(Exercise): Once the lines below holding the string "computer" are counted, give that number alone.

(Saved entries):

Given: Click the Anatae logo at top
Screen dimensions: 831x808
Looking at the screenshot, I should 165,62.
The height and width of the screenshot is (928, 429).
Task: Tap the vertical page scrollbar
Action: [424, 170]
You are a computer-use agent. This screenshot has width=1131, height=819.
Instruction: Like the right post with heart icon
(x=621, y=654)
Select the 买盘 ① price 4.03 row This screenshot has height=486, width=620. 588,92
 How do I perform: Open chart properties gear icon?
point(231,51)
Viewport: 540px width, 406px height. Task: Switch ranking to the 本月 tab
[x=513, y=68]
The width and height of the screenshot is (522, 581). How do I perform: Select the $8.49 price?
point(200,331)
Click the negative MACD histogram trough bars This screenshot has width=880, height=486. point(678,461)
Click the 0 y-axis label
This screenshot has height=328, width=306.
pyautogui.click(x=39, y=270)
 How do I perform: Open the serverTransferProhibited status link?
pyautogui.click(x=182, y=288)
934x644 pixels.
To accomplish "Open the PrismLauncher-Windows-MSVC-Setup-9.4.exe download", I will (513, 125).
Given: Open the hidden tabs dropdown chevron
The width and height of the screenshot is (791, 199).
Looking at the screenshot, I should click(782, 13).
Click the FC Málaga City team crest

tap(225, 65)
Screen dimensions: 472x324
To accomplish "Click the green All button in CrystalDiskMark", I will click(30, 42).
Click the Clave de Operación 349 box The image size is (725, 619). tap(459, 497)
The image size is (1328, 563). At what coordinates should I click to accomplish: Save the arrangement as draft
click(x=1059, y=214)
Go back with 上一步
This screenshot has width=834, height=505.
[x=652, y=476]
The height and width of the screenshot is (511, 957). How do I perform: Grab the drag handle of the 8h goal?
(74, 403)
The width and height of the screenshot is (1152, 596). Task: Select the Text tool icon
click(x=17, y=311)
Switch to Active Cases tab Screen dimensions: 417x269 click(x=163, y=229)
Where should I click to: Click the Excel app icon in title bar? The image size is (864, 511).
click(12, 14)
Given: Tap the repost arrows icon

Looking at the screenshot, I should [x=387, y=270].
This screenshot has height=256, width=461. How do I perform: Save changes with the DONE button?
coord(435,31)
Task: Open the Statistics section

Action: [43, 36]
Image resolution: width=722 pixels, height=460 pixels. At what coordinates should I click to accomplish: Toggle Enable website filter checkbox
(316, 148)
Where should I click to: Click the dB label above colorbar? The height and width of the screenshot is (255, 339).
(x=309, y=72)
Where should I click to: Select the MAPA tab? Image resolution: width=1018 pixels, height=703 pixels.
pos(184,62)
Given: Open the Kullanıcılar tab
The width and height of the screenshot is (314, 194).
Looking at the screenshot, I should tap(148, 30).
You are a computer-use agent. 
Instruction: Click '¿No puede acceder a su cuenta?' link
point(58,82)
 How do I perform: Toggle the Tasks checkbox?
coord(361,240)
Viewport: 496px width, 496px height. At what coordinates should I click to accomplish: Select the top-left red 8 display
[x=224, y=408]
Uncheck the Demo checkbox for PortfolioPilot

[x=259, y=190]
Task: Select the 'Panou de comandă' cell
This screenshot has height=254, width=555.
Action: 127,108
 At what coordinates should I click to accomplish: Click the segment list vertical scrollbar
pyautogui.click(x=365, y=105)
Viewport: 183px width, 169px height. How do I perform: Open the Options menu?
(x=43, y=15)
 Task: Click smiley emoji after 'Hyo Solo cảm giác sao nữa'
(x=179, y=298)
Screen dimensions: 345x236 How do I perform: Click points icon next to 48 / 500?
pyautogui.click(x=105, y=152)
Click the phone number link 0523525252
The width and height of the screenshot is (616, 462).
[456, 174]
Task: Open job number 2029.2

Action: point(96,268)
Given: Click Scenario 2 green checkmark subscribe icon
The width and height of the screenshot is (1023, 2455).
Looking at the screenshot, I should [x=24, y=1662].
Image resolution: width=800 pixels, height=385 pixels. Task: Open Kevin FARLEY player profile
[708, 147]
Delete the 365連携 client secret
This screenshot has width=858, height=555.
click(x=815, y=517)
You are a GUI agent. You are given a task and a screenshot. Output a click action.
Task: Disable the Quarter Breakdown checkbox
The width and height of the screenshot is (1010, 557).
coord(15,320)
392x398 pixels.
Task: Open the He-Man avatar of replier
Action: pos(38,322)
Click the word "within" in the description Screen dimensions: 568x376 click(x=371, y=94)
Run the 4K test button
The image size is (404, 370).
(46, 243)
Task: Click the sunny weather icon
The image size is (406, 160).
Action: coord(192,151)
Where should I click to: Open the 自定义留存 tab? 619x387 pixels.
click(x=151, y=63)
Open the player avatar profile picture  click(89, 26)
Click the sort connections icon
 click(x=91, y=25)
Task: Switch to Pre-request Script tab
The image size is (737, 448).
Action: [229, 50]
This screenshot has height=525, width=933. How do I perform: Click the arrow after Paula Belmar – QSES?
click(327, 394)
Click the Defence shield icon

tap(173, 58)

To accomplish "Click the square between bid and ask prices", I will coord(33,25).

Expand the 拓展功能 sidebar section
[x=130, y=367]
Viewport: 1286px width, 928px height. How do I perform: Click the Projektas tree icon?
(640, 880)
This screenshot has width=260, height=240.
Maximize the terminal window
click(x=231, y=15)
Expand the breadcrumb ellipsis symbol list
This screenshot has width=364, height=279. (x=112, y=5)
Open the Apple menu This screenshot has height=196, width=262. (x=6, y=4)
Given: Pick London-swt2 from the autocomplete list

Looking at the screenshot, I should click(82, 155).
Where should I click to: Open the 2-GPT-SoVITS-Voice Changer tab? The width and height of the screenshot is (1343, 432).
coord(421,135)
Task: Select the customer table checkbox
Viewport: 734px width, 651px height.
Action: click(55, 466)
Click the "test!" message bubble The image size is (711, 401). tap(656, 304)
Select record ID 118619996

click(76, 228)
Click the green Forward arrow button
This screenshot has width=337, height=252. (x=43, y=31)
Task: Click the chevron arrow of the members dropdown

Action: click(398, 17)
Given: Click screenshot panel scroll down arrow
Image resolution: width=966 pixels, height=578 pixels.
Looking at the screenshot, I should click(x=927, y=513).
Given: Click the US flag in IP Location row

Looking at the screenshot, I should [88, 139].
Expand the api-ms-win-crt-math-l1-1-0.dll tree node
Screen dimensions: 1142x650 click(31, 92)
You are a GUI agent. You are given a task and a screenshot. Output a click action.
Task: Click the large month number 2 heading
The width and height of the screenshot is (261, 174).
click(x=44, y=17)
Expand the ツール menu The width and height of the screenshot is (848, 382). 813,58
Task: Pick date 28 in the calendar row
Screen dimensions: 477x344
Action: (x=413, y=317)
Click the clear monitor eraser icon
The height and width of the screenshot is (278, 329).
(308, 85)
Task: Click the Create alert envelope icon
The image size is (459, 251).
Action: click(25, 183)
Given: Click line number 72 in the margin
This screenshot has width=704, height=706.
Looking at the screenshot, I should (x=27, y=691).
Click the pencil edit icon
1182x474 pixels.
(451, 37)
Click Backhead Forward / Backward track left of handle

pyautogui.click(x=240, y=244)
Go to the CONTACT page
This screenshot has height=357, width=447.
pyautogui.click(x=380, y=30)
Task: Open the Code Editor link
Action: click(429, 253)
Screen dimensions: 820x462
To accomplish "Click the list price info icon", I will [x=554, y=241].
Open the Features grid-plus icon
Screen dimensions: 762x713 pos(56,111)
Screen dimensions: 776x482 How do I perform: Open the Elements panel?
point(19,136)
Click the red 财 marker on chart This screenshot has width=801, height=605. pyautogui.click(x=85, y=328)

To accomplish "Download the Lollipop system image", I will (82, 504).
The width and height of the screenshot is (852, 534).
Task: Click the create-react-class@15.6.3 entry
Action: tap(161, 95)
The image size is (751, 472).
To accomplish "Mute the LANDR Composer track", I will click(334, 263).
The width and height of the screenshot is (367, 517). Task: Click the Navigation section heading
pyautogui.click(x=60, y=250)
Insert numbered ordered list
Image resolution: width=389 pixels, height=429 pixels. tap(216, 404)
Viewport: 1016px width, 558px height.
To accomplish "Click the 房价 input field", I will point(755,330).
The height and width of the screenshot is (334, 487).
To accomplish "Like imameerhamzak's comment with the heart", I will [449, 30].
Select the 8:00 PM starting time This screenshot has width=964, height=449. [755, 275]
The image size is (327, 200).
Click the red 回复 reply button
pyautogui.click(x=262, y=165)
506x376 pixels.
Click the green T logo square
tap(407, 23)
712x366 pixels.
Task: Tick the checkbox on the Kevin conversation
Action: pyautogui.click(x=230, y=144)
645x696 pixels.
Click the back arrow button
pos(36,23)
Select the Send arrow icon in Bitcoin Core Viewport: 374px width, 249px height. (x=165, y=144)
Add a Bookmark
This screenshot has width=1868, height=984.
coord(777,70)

(Solution for this task): 2